Clinical importance: Any laceration medial to the punctum carries a high risk of canalicular involvement. Canalicular lacerations must be repaired within 24–48 hours with a silicone stent to maintain luminal patency during healing.

Lacrimal Sac

The lacrimal sac lies in the lacrimal fossa at the medial orbital wall. It is the target structure in dacryocystorhinostomy (DCR) surgery, in which a new bony window is created between the sac and the nasal cavity.

Anatomical Relations

  • Anterior: anterior limb of medial canthal tendon, skin
  • Posterior: Horner's muscle, orbital septum
  • Medial: lacrimal bone (0.1 mm thin) then ethmoid sinuses
  • Superior: fundus of sac extends above MCT (key DCR landmark)

Sac Pathology

  • Mucocele: distended sac from chronic NLDO
  • Acute dacryocystitis: infected, painful medial mass
  • Dacryolithiasis: calcium concretions within the sac
  • Lacrimal sac tumors: rare; present with bloody epiphora
Lacrimal sac anatomy and nasolacrimal duct
Lacrimal sac and nasolacrimal duct anatomy

Nasolacrimal Duct

The nasolacrimal duct (NLD) runs inferiorly within the bony nasolacrimal canal, angled slightly laterally and posteriorly. It is entirely enclosed in bone for most of its length before opening into the inferior meatus of the nasal cavity.

Length & diameter
12–18 mm long; 3–4 mm inner diameter. The bony canal is formed by the maxilla, lacrimal bone, and inferior nasal concha.
Narrowest point
The isthmus — a natural narrowing just above the valve of Hasner. This is the most common site of acquired NLDO (Primary Acquired Nasolacrimal Duct Obstruction / PANDO).
Valve of Hasner
A mucosal fold at the distal opening into the inferior nasal meatus. Failure to fully canalize before birth causes congenital NLDO (CNLDO) — present in ~6% of newborns.
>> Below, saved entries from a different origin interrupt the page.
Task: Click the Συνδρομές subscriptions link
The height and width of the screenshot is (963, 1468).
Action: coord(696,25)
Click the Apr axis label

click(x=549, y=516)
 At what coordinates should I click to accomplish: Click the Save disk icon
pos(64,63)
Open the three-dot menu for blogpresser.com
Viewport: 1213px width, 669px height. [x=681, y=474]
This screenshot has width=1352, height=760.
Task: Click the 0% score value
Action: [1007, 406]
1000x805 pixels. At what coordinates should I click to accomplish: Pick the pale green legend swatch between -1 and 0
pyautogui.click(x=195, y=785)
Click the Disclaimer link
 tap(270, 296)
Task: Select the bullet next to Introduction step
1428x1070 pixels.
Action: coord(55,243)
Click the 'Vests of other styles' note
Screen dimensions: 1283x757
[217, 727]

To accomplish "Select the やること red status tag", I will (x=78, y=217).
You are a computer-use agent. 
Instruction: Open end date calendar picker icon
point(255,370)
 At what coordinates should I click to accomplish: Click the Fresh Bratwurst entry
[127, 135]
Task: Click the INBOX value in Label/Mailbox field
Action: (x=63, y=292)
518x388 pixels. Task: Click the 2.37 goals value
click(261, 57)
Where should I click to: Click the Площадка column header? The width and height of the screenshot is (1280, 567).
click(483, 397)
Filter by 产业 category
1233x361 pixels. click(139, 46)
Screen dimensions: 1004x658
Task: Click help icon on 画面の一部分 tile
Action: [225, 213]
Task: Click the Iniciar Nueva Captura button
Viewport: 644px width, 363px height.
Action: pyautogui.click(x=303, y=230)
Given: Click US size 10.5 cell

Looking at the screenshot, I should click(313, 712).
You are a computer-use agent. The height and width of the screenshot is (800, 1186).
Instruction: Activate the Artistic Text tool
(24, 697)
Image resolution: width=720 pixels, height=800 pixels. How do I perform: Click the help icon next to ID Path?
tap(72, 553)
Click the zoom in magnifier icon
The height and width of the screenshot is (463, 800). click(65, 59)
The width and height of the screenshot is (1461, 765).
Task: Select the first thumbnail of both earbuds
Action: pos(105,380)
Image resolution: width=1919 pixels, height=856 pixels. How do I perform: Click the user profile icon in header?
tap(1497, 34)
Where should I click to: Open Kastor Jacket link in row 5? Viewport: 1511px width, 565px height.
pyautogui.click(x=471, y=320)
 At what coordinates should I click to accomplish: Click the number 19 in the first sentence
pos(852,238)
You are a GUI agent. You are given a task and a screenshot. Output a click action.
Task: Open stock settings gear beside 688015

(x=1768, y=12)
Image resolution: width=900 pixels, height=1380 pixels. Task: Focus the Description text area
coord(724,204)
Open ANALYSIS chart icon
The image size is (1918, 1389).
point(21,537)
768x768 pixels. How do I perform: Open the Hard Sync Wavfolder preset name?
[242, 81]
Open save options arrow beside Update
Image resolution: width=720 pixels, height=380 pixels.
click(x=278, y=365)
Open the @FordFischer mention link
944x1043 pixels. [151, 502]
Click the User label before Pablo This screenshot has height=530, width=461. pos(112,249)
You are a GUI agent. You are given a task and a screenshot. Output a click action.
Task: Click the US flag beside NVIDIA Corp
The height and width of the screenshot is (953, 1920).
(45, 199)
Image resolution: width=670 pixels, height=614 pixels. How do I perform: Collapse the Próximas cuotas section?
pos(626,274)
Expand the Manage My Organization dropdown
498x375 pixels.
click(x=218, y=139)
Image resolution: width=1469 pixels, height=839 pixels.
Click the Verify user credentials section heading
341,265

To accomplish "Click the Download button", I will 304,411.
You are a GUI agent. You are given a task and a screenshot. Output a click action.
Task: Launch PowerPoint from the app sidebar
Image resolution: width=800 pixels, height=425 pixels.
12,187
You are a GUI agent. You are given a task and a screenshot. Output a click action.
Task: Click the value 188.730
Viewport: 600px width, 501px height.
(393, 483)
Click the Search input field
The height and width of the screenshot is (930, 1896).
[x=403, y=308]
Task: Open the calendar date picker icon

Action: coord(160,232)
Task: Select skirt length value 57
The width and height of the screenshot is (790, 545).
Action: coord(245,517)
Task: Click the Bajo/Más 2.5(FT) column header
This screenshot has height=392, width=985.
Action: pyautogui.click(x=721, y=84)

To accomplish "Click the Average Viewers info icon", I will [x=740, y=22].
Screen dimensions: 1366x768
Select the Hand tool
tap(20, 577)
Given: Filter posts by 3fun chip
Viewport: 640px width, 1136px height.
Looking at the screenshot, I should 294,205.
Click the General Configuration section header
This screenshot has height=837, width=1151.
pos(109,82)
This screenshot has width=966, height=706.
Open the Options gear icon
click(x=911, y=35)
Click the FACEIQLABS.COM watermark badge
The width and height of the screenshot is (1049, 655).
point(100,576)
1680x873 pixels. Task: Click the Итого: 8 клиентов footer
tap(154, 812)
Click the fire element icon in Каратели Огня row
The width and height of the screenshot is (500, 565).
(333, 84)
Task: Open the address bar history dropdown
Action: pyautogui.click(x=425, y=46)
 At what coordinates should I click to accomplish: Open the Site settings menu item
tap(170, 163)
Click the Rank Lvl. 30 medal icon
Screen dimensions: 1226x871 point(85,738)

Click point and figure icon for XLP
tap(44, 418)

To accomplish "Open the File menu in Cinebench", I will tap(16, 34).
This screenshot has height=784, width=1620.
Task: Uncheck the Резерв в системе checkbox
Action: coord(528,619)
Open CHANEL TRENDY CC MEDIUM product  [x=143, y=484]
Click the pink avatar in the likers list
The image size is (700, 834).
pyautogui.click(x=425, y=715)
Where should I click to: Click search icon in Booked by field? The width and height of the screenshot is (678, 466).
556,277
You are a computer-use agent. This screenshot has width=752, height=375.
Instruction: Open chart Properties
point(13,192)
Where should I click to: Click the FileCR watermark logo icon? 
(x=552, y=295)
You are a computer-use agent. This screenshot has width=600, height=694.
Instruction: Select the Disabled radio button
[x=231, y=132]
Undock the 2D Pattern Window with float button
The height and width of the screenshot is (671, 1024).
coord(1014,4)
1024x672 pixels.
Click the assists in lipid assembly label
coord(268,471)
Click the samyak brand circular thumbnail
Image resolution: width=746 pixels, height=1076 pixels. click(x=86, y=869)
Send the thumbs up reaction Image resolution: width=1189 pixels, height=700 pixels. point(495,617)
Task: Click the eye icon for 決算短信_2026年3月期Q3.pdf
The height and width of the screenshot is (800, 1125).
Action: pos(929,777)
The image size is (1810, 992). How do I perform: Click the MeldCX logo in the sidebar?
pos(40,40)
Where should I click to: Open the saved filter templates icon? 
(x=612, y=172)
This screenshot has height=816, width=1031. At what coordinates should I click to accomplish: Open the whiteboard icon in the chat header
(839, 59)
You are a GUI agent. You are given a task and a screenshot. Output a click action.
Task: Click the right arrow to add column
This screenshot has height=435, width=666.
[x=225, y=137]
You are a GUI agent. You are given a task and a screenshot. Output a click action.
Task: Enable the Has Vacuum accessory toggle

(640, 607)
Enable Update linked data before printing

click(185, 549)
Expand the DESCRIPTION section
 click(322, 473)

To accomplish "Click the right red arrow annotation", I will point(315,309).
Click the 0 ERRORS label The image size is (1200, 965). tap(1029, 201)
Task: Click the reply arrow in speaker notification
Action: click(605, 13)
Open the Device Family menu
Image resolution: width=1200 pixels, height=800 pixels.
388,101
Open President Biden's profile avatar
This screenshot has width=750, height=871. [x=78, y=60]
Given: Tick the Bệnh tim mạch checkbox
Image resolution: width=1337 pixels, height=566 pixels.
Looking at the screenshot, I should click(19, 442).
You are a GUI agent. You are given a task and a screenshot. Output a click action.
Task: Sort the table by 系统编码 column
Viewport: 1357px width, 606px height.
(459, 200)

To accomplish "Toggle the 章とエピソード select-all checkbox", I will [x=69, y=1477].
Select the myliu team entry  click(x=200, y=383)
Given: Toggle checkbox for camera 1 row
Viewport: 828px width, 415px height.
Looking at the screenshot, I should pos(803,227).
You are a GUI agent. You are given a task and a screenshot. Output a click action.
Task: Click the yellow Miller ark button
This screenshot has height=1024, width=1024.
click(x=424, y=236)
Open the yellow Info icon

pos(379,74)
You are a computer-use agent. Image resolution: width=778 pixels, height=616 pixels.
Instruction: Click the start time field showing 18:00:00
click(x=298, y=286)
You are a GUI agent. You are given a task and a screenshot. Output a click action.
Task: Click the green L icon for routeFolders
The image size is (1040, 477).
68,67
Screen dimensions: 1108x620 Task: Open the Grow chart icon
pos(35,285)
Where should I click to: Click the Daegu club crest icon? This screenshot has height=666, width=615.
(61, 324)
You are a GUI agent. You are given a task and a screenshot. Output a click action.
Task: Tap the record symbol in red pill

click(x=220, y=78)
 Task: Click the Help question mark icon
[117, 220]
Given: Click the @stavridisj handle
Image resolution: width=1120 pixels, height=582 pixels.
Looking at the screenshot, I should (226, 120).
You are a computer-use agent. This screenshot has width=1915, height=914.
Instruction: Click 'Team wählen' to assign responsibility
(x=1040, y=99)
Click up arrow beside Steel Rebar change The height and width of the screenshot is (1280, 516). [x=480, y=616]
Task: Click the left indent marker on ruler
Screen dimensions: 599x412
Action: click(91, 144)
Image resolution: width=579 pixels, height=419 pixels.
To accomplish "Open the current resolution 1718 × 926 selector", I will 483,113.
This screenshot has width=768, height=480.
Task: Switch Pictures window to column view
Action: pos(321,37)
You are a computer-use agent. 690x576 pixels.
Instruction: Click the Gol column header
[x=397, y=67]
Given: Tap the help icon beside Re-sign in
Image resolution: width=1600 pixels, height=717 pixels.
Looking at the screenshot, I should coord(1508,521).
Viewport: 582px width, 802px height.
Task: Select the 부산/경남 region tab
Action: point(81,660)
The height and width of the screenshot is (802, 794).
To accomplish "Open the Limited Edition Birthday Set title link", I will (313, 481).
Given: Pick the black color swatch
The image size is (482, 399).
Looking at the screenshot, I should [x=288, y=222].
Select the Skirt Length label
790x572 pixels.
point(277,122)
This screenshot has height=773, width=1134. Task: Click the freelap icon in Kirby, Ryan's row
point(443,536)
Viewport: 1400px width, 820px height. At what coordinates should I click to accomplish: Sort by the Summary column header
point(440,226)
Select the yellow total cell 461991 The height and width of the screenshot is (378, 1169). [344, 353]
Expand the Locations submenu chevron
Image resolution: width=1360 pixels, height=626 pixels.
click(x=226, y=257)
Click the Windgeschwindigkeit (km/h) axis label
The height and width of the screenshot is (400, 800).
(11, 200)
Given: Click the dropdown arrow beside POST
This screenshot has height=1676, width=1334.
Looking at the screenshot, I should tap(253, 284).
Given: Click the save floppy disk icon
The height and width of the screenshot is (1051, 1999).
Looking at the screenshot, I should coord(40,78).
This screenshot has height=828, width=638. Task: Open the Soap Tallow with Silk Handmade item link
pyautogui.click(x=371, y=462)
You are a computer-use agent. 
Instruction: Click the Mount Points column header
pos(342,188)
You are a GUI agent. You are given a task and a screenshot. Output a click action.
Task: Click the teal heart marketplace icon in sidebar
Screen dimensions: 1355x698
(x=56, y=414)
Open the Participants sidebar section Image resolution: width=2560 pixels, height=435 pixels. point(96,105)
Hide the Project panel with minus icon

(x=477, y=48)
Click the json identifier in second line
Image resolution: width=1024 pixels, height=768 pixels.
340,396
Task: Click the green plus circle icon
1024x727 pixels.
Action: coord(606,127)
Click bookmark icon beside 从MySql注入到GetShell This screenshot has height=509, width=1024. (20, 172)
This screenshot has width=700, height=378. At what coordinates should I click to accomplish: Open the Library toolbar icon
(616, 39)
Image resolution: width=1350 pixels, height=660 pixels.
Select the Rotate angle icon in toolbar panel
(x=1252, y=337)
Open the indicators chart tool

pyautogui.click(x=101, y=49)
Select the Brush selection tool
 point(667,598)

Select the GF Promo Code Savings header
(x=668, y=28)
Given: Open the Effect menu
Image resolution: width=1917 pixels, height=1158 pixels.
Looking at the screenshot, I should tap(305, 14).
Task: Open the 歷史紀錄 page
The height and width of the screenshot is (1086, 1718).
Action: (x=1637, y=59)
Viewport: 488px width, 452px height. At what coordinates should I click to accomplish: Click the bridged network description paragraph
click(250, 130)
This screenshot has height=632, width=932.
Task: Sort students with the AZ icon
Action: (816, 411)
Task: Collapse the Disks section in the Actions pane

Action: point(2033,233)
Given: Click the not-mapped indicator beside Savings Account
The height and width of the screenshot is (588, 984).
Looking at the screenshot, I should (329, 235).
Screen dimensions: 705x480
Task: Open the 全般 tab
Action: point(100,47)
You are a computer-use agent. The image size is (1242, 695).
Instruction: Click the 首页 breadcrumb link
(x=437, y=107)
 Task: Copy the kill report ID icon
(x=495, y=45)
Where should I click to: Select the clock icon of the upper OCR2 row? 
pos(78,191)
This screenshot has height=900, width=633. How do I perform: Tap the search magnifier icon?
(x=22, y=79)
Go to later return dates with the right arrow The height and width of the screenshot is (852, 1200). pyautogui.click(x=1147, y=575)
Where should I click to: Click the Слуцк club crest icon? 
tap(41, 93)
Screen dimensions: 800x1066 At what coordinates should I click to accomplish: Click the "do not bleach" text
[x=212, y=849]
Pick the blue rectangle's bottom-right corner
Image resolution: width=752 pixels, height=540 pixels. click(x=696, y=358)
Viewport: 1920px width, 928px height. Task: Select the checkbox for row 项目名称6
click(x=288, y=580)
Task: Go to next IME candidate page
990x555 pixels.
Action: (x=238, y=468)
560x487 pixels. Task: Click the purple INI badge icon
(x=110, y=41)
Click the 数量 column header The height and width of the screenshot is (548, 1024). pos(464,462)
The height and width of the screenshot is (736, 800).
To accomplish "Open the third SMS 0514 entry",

Most cases resolve spontaneously by age 12 months.
Surgical relevance
In endoscopic DCR, the nasolacrimal duct is bypassed entirely — a new bony ostium (rhinostomy) is created directly between the lacrimal sac and the nasal cavity above the level of the NLD insertion.

The Lacrimal Pump

Tear drainage is not passive — it depends on an active pumping mechanism powered by the orbicularis oculi muscle with each blink.

Blink Cycle — How the Pump Works

  1. 1
    Eyelid closing

    Orbicularis contraction (Horner's muscle) shortens and compresses the canaliculi, creating positive pressure that propels tears into the lacrimal sac.

  2. 2
    Eyelid opening

    Relaxation of orbicularis creates negative pressure in the canaliculi, drawing tears from the puncta into the canaliculi.

  3. 3
    Gravity & ciliary action

    Between blinks, gravity and the ciliated epithelium lining the NLD help propel tears distally toward the nasal cavity.